The Analog-to-Digital Journey of Film

Cinématographe_Lumière.jpgTwo of this week’s milestones in the history of technology reflect the analog-to-digital transformation of film making and distribution.

On December 28, 1895, the first public screening of films at which admission was charged was held by the Lumière brothers at the Salon Indien du Grand Café in Paris. It featured ten short films, including their first film, Sortie des Usines Lumière à Lyon (Workers Leaving the Lumière Factory). Each film was 17 meters long, which, when hand cranked through a projector, ran approximately 50 seconds.

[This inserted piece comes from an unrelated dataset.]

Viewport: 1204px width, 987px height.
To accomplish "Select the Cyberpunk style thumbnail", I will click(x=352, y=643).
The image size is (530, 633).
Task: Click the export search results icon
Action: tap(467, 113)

British photographer Eadweard Muybridge invented the first movie projector, the Zoopraxiscope, in 1879. On October 17, 1888, Thomas Edison filed a patent for the first movie projector, the “Optical Phonograph,” which projected images just 1/32-inch across. In his patent application, he wrote: “I am experimenting upon an instrument which does for the Eye what the phonograph does for the Ear.”

On May 9, 1893, Edison presented the Kinetoscope, the first film-viewing device, at the Brooklyn Institute of Arts and Sciences. The first film publicly shown on the system was Blacksmith Scene, the earliest known example of actors performing a role in a film.

By 1900, the Lumière brothers had produced 1,299 short movies. For the World Fair that year, they developed their new Lumière Wide format which, at 75mm wide, has held the record for over 100 years as the widest film format.

35mm film was the standard for making movies and distributing them for about a century. On June 18, 1999, Texas Instruments’ DLP Cinema projector technology was publicly demonstrated on two screens in Los Angeles and New York for the release of Lucasfilm’s Star Wars Episode I: The Phantom Menace. By December 2000, there were 15 digital cinema screens in the United States and Canada, 11 in Western Europe, 4 in Asia, and 1 in South America. By the end of 2016, almost all of the world’s cinema screen were digital.

The digital transformation of movie theaters also attracted new types of content. On December 30, 2006, a live HD broadcast from the Metropolitan Opera was transmitted for the first time to 100 movie theaters across North America plus others in Britain, Japan and one in Norway. Today, Live in HD transmissions are seen on more than 2,000 screens in 70 countries around the world.

The live broadcasts from the Metropolitan have been followed by similar ones from the Royal Opera House, Sydney Opera House, English National Opera and other opera, ballet and theater companies such as NT Live, Branagh Live, Royal Shakespeare Company, Shakespeare’s Globe, the Royal Ballet, Mariinsky Ballet, the Bolshoi Ballet and the Berlin Philharmoniker.

The range of offerings has expanded to include variety of music concerts, live sport events, documentaries and lectures, faith broadcasts, stand-up comedy, museum and gallery exhibitions, and TV specials such as the record-breaking Doctor Who fiftieth anniversary special The Day of The Doctor.

Opera, theater, ballet, sport, exhibitions, TV specials and documentaries are now established forms of what became to be known as “Event Cinema.” It is estimated that worldwide revenues of the Event Cinema industry will reach $1 billion by 2019.